На лице Тайлера вдруг отпечатался страх.
– Нет, эй, я просто в смысле, ну, он типа маленький ребенок, который так и не повзрослел… Тут нет ничего плохого. Он просто любит жизнь, понимаете?
– Это я уяснил, но развелись они из-за этого?
– Ага. И еще какой-то дурацкой налоговой накладки, из-за которой мама очень расстроилась. Это было лет пять назад, когда она стала судьей. И подала на развод совсем скоро после того. Я толком не врубаюсь. В смысле, чтобы ставить крест на браке из-за налогов? У них обоих уйма денег. И вообще, маме не нравился папин образ жизни после развода, и она не хотела, чтобы его девицы были в доме, когда я с ним. Она считала, что это неправильно.
– А ты что об этом думаешь?
– Ну, должен признать, было приятно видеть девушек, бегающих по кондо в футболках и практически больше ни в чем, или загорающих на балконе или у бассейна, но через некоторое время это приелось. В смысле, это же мой папа! И вообще, их интересовали только его деньги. И хотя он поддерживает приличную форму, ему почти пятьдесят. Девушки двадцати с чем-то лет не клюют на таких без финансового подкрепления.
– Значит, ты был вчера ночью с отцом? Тут?
– Ага. Добрался домой часов в семь. Мы поужинали, посмотрели телик, и я закончил домашку. Потом лег.
– Во сколько?
– Где-то в пол-одиннадцатого. Вымотался.
– А папа?
– Я слышал, как он разговаривает в своем кабинете. Моя спальня с ним рядом. У него клиенты по всему миру, так что он действует в разных часовых поясах. То и дело меня будит, когда зумится. Он типа думает, что надо орать, раз они в Азии, и всякая такая хрень.
– Случаем, не смотрел на часы, когда проснулся?
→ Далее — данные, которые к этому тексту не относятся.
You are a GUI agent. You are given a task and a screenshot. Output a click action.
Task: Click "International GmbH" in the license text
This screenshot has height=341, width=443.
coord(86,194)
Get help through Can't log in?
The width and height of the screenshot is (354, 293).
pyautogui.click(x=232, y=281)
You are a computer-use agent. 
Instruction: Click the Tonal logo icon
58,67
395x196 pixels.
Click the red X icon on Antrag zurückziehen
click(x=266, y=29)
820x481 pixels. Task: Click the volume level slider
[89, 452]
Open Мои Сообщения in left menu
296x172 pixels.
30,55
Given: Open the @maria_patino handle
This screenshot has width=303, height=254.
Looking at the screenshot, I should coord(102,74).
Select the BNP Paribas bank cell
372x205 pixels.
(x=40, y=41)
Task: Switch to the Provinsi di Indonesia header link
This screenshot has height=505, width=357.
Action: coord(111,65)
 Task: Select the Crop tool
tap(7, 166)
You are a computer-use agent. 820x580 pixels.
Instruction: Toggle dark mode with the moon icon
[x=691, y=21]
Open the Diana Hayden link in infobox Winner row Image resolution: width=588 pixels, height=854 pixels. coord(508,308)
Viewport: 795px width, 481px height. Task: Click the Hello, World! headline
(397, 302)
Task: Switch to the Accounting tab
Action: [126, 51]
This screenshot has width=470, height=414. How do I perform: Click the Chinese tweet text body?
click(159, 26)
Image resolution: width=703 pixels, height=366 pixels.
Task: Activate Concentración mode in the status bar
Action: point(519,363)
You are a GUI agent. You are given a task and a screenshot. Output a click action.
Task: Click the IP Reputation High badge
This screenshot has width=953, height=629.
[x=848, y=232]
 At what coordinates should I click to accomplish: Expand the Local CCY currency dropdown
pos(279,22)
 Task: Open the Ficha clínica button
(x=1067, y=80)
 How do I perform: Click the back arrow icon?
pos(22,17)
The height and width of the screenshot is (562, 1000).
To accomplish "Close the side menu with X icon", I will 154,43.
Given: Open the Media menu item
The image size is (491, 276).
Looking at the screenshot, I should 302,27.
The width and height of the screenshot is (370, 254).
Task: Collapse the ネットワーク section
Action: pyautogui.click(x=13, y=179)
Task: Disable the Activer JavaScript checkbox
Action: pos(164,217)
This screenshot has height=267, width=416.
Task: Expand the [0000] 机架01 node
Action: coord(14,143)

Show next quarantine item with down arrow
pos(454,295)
– Да это было не раз и не два. И засыпал я не сразу. Один раз в районе часа примерно. Помню, что как раз подумал, что в шесть вставать на пробежку, и разозлился.
– Так…
– И еще раз после двух. Помню, посмотрел на часы. А потом снова ближе к трем.
– Так.
– А пока пытался уснуть, до того, слышал, как он расхаживает по кабинету и отрабатывает свою речь – ну, знаете, что скажет клиентам. Он все время так делает.
– Ладно… Позволь мне все прояснить: ты слышал, как отец либо говорит по «Зуму», либо расхаживает из угла в угол и отрабатывает свою речь – когда именно?